BEGIN Input records

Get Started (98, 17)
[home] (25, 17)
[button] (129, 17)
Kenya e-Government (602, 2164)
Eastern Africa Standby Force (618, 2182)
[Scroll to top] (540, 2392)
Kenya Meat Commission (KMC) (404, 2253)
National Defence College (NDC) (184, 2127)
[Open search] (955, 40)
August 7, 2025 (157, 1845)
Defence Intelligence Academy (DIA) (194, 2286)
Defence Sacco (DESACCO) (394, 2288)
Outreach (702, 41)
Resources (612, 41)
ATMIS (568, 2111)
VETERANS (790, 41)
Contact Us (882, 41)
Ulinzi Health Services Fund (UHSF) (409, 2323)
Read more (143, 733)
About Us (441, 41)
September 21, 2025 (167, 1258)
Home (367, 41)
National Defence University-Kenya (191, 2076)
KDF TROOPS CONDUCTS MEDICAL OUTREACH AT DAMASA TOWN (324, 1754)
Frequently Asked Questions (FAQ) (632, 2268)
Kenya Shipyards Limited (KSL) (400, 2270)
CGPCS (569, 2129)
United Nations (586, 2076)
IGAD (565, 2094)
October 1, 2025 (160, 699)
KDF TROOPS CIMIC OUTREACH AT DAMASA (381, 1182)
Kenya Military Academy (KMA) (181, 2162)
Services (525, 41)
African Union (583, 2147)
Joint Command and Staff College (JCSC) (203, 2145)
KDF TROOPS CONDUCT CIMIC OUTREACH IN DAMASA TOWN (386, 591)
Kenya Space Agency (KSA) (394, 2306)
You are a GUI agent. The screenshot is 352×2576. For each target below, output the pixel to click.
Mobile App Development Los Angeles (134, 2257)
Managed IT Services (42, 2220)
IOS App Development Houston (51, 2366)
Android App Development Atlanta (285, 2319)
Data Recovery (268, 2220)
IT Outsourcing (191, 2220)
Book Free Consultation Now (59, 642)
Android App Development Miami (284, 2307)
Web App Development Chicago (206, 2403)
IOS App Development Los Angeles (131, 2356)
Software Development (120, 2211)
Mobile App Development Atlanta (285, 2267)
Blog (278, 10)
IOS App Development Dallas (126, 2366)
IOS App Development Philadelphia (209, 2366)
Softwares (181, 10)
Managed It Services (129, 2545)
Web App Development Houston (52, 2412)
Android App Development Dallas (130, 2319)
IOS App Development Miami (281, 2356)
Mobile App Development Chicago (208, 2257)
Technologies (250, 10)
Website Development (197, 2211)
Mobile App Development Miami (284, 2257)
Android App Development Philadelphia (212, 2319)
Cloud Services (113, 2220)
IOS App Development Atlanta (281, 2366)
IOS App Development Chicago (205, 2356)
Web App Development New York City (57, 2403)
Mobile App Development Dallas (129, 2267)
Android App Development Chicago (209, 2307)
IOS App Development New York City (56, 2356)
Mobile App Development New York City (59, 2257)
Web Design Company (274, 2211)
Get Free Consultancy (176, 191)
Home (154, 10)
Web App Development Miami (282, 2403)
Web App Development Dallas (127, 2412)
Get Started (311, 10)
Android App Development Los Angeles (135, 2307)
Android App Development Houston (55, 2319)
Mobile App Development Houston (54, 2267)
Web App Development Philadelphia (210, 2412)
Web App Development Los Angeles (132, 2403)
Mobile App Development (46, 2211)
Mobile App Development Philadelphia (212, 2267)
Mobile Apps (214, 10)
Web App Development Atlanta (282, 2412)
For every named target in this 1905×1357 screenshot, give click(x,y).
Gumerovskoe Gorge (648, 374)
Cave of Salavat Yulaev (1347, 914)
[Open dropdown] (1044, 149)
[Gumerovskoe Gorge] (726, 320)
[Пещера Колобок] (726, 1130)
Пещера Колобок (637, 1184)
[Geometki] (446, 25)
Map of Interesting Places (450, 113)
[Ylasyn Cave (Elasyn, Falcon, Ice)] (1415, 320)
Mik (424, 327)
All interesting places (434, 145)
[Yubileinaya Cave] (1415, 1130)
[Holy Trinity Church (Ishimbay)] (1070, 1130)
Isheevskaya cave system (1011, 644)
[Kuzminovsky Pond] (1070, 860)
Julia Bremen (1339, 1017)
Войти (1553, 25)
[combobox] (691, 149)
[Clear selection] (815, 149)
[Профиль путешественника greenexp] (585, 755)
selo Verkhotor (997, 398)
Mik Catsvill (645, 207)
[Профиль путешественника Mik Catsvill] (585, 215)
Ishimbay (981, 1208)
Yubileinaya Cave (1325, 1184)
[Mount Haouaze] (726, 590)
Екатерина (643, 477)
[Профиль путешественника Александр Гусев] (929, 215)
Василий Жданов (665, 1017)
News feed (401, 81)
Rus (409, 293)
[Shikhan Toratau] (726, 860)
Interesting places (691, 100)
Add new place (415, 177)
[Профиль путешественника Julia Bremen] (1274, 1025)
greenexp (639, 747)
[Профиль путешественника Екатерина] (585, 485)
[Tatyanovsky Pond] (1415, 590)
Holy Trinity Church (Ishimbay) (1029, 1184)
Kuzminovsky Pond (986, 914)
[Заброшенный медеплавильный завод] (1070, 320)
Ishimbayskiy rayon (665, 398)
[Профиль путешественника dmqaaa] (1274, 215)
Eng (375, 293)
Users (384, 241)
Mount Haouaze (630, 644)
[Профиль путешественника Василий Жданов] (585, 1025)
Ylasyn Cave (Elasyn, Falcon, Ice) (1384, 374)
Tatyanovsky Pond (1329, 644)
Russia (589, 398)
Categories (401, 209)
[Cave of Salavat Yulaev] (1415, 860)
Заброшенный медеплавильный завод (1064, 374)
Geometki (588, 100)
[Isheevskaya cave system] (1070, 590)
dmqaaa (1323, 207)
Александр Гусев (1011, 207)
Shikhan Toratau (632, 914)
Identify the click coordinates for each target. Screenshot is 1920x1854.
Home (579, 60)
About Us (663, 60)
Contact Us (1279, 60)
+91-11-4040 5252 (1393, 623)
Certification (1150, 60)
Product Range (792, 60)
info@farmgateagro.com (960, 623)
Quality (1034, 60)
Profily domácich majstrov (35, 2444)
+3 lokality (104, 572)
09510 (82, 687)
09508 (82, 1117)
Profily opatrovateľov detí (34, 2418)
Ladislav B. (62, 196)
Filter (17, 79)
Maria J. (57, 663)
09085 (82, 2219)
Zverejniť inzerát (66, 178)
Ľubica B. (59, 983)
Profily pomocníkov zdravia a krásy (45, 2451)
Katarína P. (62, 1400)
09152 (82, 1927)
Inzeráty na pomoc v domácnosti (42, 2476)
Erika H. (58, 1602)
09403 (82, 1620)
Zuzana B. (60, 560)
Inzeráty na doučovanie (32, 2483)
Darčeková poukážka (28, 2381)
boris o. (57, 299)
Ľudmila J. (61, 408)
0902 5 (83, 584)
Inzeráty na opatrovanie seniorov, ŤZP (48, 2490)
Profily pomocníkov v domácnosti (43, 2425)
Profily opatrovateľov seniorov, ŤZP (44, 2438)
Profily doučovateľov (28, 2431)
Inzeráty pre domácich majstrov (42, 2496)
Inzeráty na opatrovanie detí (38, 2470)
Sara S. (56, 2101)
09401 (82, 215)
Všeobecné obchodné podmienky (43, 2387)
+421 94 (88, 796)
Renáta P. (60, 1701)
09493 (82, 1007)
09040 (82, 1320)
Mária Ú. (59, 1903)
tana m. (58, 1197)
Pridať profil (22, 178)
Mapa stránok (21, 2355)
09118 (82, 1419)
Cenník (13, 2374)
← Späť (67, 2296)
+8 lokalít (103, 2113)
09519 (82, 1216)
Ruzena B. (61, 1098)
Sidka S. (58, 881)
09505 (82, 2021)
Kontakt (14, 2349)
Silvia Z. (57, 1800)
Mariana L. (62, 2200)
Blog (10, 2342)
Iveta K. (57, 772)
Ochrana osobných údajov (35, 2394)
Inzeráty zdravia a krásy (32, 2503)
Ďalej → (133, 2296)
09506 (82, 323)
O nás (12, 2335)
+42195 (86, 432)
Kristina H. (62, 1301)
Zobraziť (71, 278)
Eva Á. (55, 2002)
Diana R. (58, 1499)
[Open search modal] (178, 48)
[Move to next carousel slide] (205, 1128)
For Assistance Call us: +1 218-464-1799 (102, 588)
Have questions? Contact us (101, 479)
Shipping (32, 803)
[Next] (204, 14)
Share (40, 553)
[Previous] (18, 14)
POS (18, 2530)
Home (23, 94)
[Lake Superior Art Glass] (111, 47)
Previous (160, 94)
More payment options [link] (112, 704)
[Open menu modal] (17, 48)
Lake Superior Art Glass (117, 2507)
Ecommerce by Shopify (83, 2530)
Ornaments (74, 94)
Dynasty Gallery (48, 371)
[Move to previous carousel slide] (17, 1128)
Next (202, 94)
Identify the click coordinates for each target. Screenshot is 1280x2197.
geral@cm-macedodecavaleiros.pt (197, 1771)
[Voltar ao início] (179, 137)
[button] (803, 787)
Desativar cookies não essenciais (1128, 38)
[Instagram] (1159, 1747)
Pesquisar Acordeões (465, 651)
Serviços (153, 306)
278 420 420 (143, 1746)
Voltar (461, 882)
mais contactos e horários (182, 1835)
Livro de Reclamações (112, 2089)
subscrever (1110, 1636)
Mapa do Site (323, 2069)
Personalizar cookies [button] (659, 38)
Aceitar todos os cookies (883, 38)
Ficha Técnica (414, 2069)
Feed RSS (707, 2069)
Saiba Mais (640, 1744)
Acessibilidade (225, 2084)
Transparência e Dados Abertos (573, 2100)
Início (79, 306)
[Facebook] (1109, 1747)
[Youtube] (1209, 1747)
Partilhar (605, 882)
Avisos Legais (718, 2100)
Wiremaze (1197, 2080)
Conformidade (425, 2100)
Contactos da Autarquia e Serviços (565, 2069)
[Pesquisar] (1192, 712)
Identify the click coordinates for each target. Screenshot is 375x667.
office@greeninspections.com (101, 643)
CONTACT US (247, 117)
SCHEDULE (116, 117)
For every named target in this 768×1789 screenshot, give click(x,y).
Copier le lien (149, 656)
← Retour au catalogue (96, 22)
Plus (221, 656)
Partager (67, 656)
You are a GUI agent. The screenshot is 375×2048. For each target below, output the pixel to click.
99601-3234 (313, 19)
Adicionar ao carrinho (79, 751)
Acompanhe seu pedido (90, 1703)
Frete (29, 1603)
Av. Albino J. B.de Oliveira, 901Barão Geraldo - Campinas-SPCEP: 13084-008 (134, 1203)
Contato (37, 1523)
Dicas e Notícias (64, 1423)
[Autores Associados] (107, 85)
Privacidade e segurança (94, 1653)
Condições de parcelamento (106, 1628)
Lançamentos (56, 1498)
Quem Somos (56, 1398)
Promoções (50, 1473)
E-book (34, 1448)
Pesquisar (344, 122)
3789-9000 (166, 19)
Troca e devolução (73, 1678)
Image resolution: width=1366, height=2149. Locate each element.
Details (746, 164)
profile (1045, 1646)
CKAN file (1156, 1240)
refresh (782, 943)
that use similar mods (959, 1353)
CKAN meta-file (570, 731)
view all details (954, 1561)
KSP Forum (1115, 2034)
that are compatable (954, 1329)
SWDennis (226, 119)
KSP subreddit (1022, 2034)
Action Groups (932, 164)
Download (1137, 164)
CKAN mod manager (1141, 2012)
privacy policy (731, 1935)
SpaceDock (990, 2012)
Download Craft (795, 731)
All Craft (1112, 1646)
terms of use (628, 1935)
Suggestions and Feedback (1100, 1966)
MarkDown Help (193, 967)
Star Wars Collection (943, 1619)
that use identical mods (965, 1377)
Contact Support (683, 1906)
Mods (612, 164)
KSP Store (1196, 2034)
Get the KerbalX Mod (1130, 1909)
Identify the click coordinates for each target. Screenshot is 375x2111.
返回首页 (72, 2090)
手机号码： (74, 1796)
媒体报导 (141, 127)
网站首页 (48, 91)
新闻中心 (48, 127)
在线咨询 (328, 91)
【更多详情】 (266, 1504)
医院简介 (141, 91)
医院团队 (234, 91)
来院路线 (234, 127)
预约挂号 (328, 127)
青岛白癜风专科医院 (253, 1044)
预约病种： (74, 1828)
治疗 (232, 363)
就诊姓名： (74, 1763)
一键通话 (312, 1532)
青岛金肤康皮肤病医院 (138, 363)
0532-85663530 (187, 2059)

END Input records

Could you report how many lines of the listing contain the word "Elasyn"? Only the number is needed.

2